Ferric coagulant can also be used for coagulation pre-treatment, and the iron concentration in the filtrate is usually below detection limits.
For disinfection credits for surface water treatment, CeraMac will achieve 4.0 log cryptosporidium, 4.0 log giardia, and 1.0 log virus inactivation, based on log removal credits from the California Department of Public Health. The actual level of removal is likely to be higher, due to the ceramic barrier and tight nominal pore size distribution of the membrane. Natural virus tests show what log removal of viruses are achieved in an installation, and those tests show higher than 1.0 log virus removal in practice.

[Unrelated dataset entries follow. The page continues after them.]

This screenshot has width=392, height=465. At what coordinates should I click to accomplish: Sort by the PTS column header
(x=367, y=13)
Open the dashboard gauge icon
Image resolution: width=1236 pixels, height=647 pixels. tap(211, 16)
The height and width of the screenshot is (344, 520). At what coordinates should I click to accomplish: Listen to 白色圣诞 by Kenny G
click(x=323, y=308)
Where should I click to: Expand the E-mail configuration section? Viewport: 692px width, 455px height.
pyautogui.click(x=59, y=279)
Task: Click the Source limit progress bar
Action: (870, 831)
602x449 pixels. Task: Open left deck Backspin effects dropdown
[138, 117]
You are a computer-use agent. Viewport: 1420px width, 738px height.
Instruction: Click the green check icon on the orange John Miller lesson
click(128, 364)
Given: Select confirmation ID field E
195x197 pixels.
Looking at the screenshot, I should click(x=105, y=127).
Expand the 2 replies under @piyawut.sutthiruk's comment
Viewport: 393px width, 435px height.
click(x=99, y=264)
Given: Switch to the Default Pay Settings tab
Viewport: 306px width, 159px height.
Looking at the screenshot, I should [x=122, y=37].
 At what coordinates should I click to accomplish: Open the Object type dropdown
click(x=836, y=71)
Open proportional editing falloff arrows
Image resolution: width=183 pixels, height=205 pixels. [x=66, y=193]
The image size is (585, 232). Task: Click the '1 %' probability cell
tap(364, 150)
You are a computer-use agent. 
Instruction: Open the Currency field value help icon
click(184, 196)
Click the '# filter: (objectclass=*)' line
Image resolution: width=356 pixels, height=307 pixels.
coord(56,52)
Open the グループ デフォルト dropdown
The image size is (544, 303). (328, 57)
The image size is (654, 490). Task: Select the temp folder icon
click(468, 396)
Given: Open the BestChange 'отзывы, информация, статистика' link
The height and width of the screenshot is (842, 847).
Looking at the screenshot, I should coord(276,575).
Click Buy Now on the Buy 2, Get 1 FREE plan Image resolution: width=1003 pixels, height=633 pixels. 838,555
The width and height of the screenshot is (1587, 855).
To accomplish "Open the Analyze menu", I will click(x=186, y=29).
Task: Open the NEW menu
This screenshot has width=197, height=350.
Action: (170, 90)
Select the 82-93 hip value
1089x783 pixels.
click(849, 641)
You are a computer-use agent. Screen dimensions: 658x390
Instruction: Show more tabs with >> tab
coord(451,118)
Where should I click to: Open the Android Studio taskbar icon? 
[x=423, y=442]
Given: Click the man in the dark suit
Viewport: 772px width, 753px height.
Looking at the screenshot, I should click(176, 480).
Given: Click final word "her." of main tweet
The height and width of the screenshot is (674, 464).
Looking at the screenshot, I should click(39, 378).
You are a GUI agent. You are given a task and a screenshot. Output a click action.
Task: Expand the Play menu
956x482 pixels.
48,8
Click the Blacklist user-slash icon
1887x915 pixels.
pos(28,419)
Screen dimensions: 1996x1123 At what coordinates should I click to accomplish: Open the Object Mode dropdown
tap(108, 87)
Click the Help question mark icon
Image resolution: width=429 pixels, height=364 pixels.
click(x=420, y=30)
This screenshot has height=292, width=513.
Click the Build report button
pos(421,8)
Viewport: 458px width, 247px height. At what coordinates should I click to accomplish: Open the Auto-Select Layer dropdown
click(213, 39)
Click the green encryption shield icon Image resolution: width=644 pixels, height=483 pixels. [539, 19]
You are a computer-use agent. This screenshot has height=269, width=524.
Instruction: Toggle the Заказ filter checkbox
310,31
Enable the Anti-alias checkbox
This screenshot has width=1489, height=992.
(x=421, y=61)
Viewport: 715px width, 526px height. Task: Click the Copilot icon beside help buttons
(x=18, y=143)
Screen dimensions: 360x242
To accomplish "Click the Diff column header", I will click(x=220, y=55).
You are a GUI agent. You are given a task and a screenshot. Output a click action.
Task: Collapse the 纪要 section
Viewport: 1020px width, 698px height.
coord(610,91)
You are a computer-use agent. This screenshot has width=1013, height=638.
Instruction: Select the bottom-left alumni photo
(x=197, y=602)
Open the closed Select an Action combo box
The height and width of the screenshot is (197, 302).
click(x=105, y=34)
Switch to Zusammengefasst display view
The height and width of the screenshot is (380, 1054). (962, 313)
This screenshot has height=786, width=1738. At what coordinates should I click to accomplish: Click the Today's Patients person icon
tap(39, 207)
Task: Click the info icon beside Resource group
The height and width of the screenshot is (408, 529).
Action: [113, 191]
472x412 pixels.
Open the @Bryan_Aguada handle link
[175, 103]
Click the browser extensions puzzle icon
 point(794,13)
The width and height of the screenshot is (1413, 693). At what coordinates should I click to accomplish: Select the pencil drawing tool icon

Another mode of disinfection can be with an oxidant applied to the feed water. The CeraMac system is designed with materials that are compatible with different oxidants, including ozone. These chemicals can be for cleaning or dosed for oxidation in the main process flow. For example, some plants operate with ozone in the feed water to the membrane such that an ozone residual persists at typically 0.5-1.0mg/l on the membrane surface. The filtration of ozonated water by CeraMac differs, with higher flux and lower operating transmembrane pressure than without ozone. With ozone application, utilities with taste and odour compounds can expect removal of geosmin and 2-methylisoborneol (MIB).
Ozone contact within the CeraMac vessels may also provide additional disinfection due to the improved ozone transfer efficiency through membrane pores. Another reason is the additional contact of pathogens that are captured on the membrane surface and are exposed to continuous ozone until these pathogens are backwashed from the surface.
No specific disinfection credits have been quantified by a third party or regulator for this combined ozone and CeraMac process, but full-scale installations and pilot-scale studies indicate that these are added water quality and performance benefits of the CeraMac system when ozone is applied. It is also possible to continuously dose chlorine or peroxide upstream of the membrane. It would be beneficial to perform a cleaning function which could assist with disinfection.
The first CeraMac microfiltration surface water treatment plant has been in operation since 2014. This and other ceramic membrane plants have different pre-treatments to meet water quality goals for a specific site. It is a system that allows efficient operation with the ability to clean if necessary. The quality of the water is maintained over time due to the system’s resilience. This is supported by the monolith membrane, which is made of inorganic material that is not subjected to physical pore size changes or breakages which can affect water quality in the filtrate over time.